### [WHAT TO DO]
Emit an exact copy of the lines running from the start of the records to the line containing "You are a computer-use agent. Image resolution: width=798", both included.

### [RECORDED DATA]
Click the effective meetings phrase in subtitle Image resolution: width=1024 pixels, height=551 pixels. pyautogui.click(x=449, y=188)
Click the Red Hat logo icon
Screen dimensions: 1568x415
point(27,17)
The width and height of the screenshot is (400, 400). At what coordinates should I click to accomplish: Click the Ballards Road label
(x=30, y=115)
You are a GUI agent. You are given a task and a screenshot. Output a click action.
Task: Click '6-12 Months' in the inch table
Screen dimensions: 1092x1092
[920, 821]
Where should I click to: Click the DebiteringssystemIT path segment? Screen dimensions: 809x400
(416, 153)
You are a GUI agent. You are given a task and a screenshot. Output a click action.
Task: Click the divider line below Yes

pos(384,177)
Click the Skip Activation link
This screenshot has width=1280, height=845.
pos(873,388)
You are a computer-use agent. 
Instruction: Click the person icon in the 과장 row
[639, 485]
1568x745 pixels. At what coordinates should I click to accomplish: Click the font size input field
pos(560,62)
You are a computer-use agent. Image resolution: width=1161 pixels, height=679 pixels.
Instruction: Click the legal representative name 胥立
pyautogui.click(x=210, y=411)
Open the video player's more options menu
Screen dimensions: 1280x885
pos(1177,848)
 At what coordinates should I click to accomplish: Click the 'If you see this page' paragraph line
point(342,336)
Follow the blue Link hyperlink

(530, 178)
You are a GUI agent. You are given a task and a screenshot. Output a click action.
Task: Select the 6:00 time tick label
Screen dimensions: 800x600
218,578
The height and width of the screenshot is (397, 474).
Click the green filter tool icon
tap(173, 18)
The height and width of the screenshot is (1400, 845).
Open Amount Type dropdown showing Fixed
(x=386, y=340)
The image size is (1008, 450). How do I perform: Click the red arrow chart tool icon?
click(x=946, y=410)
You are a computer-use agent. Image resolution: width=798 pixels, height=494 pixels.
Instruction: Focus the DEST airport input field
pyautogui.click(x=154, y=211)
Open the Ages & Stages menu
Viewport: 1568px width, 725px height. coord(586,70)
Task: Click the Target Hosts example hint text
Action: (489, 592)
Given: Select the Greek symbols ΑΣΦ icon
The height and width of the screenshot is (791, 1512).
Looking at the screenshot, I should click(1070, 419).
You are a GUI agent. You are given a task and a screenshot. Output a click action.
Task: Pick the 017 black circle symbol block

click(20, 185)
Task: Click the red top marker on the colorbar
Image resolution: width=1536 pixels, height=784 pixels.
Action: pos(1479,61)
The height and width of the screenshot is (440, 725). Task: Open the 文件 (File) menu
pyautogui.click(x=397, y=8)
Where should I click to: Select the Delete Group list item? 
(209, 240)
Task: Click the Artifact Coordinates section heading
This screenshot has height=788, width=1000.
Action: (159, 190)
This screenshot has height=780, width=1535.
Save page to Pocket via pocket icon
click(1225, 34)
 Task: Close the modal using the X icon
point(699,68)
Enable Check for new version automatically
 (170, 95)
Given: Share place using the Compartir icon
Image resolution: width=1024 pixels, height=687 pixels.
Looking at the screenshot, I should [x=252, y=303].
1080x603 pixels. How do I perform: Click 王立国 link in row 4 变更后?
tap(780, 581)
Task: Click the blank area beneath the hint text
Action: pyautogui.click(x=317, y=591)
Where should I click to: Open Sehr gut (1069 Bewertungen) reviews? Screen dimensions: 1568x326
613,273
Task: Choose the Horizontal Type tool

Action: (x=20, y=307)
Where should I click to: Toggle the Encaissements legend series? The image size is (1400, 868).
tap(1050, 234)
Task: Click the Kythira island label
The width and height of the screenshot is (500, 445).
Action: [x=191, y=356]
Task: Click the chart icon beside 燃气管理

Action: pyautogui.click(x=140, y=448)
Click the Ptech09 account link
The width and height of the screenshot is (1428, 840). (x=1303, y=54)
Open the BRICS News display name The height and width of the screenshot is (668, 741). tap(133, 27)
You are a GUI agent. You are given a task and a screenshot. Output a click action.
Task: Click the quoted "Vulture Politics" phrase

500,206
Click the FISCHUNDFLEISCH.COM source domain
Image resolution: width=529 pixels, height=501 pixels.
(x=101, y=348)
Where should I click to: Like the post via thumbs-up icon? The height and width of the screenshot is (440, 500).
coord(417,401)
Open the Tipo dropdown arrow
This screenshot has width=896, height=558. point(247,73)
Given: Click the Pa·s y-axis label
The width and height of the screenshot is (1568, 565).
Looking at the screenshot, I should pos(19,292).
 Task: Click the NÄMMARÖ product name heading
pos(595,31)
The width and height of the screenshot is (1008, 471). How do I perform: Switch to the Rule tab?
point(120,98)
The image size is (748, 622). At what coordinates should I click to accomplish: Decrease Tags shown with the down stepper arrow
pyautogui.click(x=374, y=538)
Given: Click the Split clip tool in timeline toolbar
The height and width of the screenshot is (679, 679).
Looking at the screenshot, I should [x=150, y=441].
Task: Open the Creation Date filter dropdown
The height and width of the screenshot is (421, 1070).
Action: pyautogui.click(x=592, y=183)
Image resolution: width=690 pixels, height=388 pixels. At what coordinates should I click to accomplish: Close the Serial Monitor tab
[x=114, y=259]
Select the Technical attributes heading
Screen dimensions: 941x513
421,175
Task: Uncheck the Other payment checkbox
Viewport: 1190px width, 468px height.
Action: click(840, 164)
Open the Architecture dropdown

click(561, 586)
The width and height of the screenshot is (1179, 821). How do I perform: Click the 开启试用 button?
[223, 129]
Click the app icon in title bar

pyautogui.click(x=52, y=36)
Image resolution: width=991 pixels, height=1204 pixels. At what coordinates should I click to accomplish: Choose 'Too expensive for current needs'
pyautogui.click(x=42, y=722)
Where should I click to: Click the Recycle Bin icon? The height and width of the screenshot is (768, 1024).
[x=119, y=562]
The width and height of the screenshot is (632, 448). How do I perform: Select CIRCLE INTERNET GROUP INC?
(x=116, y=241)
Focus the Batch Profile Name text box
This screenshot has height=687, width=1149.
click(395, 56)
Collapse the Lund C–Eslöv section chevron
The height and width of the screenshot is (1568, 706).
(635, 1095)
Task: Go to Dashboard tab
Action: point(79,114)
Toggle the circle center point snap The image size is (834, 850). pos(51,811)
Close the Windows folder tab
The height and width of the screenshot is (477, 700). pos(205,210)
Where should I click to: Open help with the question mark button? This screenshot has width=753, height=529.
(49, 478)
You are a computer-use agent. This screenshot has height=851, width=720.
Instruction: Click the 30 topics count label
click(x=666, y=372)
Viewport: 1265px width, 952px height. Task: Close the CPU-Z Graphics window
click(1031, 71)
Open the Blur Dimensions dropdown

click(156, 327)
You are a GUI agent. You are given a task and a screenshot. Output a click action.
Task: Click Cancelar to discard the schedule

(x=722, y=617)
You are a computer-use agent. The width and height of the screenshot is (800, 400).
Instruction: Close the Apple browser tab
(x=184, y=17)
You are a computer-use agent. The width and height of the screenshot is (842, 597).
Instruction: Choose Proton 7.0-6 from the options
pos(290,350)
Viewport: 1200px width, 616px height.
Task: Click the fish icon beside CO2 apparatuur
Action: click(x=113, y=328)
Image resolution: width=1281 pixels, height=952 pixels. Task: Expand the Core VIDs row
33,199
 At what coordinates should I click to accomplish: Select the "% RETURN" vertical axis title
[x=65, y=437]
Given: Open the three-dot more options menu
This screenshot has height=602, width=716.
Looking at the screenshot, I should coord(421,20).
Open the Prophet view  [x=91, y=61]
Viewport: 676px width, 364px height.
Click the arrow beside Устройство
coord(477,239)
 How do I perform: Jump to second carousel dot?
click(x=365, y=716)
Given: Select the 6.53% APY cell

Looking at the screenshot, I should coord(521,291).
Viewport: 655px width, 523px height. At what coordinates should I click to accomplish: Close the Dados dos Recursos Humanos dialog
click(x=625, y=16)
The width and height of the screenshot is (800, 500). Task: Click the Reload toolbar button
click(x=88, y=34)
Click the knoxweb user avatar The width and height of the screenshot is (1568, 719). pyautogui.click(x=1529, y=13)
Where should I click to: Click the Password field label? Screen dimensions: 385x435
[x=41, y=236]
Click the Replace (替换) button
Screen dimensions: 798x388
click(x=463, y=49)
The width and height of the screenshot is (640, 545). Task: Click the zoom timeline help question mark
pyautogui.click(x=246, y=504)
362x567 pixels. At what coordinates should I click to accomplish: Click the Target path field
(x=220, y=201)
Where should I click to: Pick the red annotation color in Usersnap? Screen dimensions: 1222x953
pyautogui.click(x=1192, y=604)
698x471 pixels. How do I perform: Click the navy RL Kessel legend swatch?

### [SOLUTION TO THE EXERCISE]
Click the effective meetings phrase in subtitle Image resolution: width=1024 pixels, height=551 pixels. pyautogui.click(x=449, y=188)
Click the Red Hat logo icon
Screen dimensions: 1568x415
point(27,17)
The width and height of the screenshot is (400, 400). At what coordinates should I click to accomplish: Click the Ballards Road label
(x=30, y=115)
You are a GUI agent. You are given a task and a screenshot. Output a click action.
Task: Click '6-12 Months' in the inch table
Screen dimensions: 1092x1092
[920, 821]
Where should I click to: Click the DebiteringssystemIT path segment? Screen dimensions: 809x400
(416, 153)
You are a GUI agent. You are given a task and a screenshot. Output a click action.
Task: Click the divider line below Yes

pos(384,177)
Click the Skip Activation link
This screenshot has width=1280, height=845.
pos(873,388)
You are a computer-use agent. 
Instruction: Click the person icon in the 과장 row
[639, 485]
1568x745 pixels. At what coordinates should I click to accomplish: Click the font size input field
pos(560,62)
You are a computer-use agent. Image resolution: width=1161 pixels, height=679 pixels.
Instruction: Click the legal representative name 胥立
pyautogui.click(x=210, y=411)
Open the video player's more options menu
Screen dimensions: 1280x885
pos(1177,848)
 At what coordinates should I click to accomplish: Click the 'If you see this page' paragraph line
point(342,336)
Follow the blue Link hyperlink

(530, 178)
You are a GUI agent. You are given a task and a screenshot. Output a click action.
Task: Select the 6:00 time tick label
Screen dimensions: 800x600
218,578
The height and width of the screenshot is (397, 474).
Click the green filter tool icon
tap(173, 18)
The height and width of the screenshot is (1400, 845).
Open Amount Type dropdown showing Fixed
(x=386, y=340)
The image size is (1008, 450). How do I perform: Click the red arrow chart tool icon?
click(x=946, y=410)
You are a computer-use agent. Image resolution: width=798 pixels, height=494 pixels.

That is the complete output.